Dom Fradique de Toledo Osório --
Dom Fradique desceu do barco, olhou para o alto demoradamente extasiando-se com o cheiro forte do mercado de peixes, aquele cheiro que lhe era tão familiar, e sem expressar nenhuma emoção pisou a passarela que dava acesso ao cais. Deu uma olhadela discreta para trás observando a velha lancha branco-desbotado, com várias manchas de ferrugem no casco. Na proa, com algum esforço, ainda podia-se ler "Orgulho do Mar" em letras outrora douradas.
Sem demonstrar o menor sinal de enjoo pela viagem no mar encapelado, insensível, D. Fradique desceu o pranchão em direção à terra.
Enquanto atravessava a passarela pude reparar: passo cadenciado, cabeça levantada, nobre. O olhar deixava transparecer, para quem o conhecia bem, um certo cansaço mas o porte sempre altivo como se todos e tudo não tivessem o mais insignificante sentido. Ele sempre fora objetivo: o importante era chegar ao destino.
De longe, outro lado da rua, eu acompanhava seus passos. Já não era o mesmo, lógico, afinal haviam-se passado alguns anos e seu andar cuidadoso tentava mascarar uma firmeza de anos antes. Um pouco mais gordo, é verdade; o orgulho igual. O meu amigo D. Fradique de Toledo Osório vindo morar comigo em definitivo e eu me contendo para não correr em sua direção e abraçá-lo, beijá-lo efusivamente. Ele que havia sido em minha mocidade o meu "segurança" , o guru de nossa turma. Relembro-o alegre, espontâneo, disponível, companheirão, e mais que tudo, leal.
- Dom Fradique ! Gritei da varanda de casa. Ele girou o pescoço como um guindaste, ereto, do seu jeito, dominando já o ambiente. "Dom Fradique de Toledo Osório" , repeti de modo pausado; ele olhou em minha direção parecendo ter-me localizado.
Faziam seis anos que não nos víamos. Anos atrás e viria disparado, como das vezes em que me saltava em cima, jogando não-sei-quantos-quilos sobre o meu corpo. Ficava tão excitado que às vezes se urinava todo. Fosse antes, me beijaria desajeitado e carinhoso como só ele.
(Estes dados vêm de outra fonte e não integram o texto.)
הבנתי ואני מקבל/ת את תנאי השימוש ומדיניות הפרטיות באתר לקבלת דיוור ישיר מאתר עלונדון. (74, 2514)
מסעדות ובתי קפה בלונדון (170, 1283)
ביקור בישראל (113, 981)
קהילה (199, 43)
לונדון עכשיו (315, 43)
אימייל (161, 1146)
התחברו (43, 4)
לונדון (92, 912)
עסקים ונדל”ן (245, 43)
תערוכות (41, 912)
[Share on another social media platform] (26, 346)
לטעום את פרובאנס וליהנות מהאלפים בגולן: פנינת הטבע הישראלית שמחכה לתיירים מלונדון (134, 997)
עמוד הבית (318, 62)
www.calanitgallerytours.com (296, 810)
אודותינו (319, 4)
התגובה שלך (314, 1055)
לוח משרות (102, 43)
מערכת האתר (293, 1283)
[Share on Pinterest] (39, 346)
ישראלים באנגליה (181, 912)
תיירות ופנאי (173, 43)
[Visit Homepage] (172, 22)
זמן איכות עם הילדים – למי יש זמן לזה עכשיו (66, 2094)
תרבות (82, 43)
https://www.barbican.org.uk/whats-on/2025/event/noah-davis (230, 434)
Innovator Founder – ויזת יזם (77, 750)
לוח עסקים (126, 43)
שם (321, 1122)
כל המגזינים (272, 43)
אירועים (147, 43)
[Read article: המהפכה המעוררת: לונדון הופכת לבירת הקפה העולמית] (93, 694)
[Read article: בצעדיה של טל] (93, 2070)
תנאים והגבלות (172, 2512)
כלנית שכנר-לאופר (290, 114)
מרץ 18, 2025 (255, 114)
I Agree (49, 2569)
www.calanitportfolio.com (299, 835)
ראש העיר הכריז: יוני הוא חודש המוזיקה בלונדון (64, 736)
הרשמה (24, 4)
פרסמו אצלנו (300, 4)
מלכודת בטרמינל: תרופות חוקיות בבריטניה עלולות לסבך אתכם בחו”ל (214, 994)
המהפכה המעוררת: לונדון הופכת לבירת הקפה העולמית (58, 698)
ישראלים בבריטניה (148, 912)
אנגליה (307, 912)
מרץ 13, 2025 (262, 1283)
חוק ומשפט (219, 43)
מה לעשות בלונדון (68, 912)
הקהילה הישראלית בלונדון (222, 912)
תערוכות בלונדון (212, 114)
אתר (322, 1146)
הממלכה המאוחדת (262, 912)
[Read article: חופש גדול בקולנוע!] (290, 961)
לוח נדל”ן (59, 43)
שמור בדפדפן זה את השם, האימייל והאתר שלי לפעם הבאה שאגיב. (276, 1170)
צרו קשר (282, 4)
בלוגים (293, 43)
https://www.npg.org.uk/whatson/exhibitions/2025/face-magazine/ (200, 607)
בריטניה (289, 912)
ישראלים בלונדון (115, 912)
Mas agora... Notei o seu olhar, como se pedindo desculpas por ter envelhecido. Estando já próximo escapou-me um "vem cá..." tão comovido que ele, juro, parece ter sorrido docilmente e foi-se chegando devagar, sem nenhuma vibração, como se nunca houvesse se afastado daqui de casa. Olhou-me fundo, lambeu-me a mão, sacudiu de modo lento a cauda e deixou-se ficar aqui junto a meus pés, sem afetação, deitado, quieto. Por certo o instinto avisando-lhe da brevidade de seu fim e ele querendo, apenas, ficar ao lado de seu mais amigo. Nada mais que isso.
Não sei... mas poderia jurar que seus olhos amarelos também lacrimejavam.